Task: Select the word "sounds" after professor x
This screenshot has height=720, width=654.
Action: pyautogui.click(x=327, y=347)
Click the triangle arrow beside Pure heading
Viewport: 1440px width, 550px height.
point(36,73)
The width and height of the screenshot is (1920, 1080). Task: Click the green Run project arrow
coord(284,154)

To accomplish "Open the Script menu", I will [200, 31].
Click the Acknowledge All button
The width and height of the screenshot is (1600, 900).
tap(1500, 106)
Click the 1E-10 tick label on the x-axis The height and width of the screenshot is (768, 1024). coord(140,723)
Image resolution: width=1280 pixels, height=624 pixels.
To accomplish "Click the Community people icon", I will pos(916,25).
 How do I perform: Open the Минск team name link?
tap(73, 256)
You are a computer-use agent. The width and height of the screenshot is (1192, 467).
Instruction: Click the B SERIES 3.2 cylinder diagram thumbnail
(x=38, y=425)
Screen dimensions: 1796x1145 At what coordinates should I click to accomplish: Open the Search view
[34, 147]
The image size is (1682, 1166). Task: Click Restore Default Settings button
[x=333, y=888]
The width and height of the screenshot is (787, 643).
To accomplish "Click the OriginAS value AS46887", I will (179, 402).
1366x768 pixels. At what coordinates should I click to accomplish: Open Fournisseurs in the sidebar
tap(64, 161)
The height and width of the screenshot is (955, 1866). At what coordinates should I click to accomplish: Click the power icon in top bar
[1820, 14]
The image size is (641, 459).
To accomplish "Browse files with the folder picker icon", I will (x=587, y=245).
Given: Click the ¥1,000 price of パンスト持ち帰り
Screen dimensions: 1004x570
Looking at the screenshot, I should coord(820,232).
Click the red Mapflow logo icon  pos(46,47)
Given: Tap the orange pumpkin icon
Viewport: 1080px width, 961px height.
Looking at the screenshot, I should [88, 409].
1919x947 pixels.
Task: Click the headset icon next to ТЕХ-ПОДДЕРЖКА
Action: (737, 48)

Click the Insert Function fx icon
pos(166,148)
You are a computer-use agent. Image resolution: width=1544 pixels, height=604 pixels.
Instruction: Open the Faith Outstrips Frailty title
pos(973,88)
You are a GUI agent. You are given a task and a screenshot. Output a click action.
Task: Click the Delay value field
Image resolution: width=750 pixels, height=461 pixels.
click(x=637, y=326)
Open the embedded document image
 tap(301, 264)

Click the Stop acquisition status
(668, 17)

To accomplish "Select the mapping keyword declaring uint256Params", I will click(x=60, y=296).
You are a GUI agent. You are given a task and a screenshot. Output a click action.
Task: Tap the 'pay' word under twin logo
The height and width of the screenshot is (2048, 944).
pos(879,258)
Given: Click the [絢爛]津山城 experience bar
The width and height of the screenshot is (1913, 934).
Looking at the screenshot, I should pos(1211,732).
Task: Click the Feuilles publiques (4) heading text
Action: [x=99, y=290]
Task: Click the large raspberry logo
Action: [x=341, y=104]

━━━━━━━━━━━━━━━━

### THE TASK
Copy all the rows above word for word, keeping every line as it stands.

### THE RESULT
Task: Select the word "sounds" after professor x
This screenshot has height=720, width=654.
Action: pyautogui.click(x=327, y=347)
Click the triangle arrow beside Pure heading
Viewport: 1440px width, 550px height.
point(36,73)
The width and height of the screenshot is (1920, 1080). Task: Click the green Run project arrow
coord(284,154)

To accomplish "Open the Script menu", I will [200, 31].
Click the Acknowledge All button
The width and height of the screenshot is (1600, 900).
tap(1500, 106)
Click the 1E-10 tick label on the x-axis The height and width of the screenshot is (768, 1024). coord(140,723)
Image resolution: width=1280 pixels, height=624 pixels.
To accomplish "Click the Community people icon", I will pos(916,25).
 How do I perform: Open the Минск team name link?
tap(73, 256)
You are a computer-use agent. The width and height of the screenshot is (1192, 467).
Instruction: Click the B SERIES 3.2 cylinder diagram thumbnail
(x=38, y=425)
Screen dimensions: 1796x1145 At what coordinates should I click to accomplish: Open the Search view
[34, 147]
The image size is (1682, 1166). Task: Click Restore Default Settings button
[x=333, y=888]
The width and height of the screenshot is (787, 643).
To accomplish "Click the OriginAS value AS46887", I will (179, 402).
1366x768 pixels. At what coordinates should I click to accomplish: Open Fournisseurs in the sidebar
tap(64, 161)
The height and width of the screenshot is (955, 1866). At what coordinates should I click to accomplish: Click the power icon in top bar
[1820, 14]
The image size is (641, 459).
To accomplish "Browse files with the folder picker icon", I will (x=587, y=245).
Given: Click the ¥1,000 price of パンスト持ち帰り
Screen dimensions: 1004x570
Looking at the screenshot, I should coord(820,232).
Click the red Mapflow logo icon  pos(46,47)
Given: Tap the orange pumpkin icon
Viewport: 1080px width, 961px height.
Looking at the screenshot, I should [88, 409].
1919x947 pixels.
Task: Click the headset icon next to ТЕХ-ПОДДЕРЖКА
Action: (737, 48)

Click the Insert Function fx icon
pos(166,148)
You are a computer-use agent. Image resolution: width=1544 pixels, height=604 pixels.
Instruction: Open the Faith Outstrips Frailty title
pos(973,88)
You are a GUI agent. You are given a task and a screenshot. Output a click action.
Task: Click the Delay value field
Image resolution: width=750 pixels, height=461 pixels.
click(x=637, y=326)
Open the embedded document image
 tap(301, 264)

Click the Stop acquisition status
(668, 17)

To accomplish "Select the mapping keyword declaring uint256Params", I will click(x=60, y=296).
You are a GUI agent. You are given a task and a screenshot. Output a click action.
Task: Tap the 'pay' word under twin logo
The height and width of the screenshot is (2048, 944).
pos(879,258)
Given: Click the [絢爛]津山城 experience bar
The width and height of the screenshot is (1913, 934).
Looking at the screenshot, I should pos(1211,732).
Task: Click the Feuilles publiques (4) heading text
Action: [x=99, y=290]
Task: Click the large raspberry logo
Action: [x=341, y=104]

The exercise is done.